_RECORD EXCERPTS_.

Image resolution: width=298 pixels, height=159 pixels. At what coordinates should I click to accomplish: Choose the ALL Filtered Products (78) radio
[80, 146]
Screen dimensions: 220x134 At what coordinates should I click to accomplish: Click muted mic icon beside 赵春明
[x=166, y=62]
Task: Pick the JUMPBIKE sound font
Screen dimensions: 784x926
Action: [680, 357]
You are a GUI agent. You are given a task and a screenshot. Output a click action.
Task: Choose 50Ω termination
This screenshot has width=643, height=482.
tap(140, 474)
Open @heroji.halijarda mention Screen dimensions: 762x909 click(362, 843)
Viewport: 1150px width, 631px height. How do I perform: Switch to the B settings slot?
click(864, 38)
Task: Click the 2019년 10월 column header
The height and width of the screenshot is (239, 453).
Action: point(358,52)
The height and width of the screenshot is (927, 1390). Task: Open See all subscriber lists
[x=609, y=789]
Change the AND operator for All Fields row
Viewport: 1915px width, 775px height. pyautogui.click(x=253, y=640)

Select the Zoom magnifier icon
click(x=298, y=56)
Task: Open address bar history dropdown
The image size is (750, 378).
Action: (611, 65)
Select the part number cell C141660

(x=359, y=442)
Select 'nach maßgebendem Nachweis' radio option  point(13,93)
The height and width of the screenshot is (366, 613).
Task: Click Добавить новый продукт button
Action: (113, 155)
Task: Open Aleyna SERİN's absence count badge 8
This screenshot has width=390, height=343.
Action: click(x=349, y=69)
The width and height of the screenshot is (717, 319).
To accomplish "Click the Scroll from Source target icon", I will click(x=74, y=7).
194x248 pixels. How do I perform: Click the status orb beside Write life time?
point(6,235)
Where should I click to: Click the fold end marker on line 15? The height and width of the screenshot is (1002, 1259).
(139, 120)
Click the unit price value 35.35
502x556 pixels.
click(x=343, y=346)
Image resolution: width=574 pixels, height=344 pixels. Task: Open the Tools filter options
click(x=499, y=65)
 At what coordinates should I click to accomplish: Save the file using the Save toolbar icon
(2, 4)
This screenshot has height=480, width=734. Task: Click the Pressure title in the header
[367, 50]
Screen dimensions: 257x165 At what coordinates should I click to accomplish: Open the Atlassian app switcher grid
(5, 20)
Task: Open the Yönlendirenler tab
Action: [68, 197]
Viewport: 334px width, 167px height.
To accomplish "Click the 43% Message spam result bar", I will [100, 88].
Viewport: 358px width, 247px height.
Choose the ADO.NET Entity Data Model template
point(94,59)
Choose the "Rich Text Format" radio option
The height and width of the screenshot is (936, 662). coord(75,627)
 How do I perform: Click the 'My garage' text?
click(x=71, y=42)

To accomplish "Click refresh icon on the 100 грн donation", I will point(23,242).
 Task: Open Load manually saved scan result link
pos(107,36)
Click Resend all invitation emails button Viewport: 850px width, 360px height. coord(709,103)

_TASK GOAL_. Every line in the listing that holds the string "will" should be copied out.

_SOLUTION FOR THIS PROBLEM_.
To accomplish "Click the Scroll from Source target icon", I will click(x=74, y=7).
To accomplish "Click the 43% Message spam result bar", I will [100, 88].
To accomplish "Click refresh icon on the 100 грн donation", I will point(23,242).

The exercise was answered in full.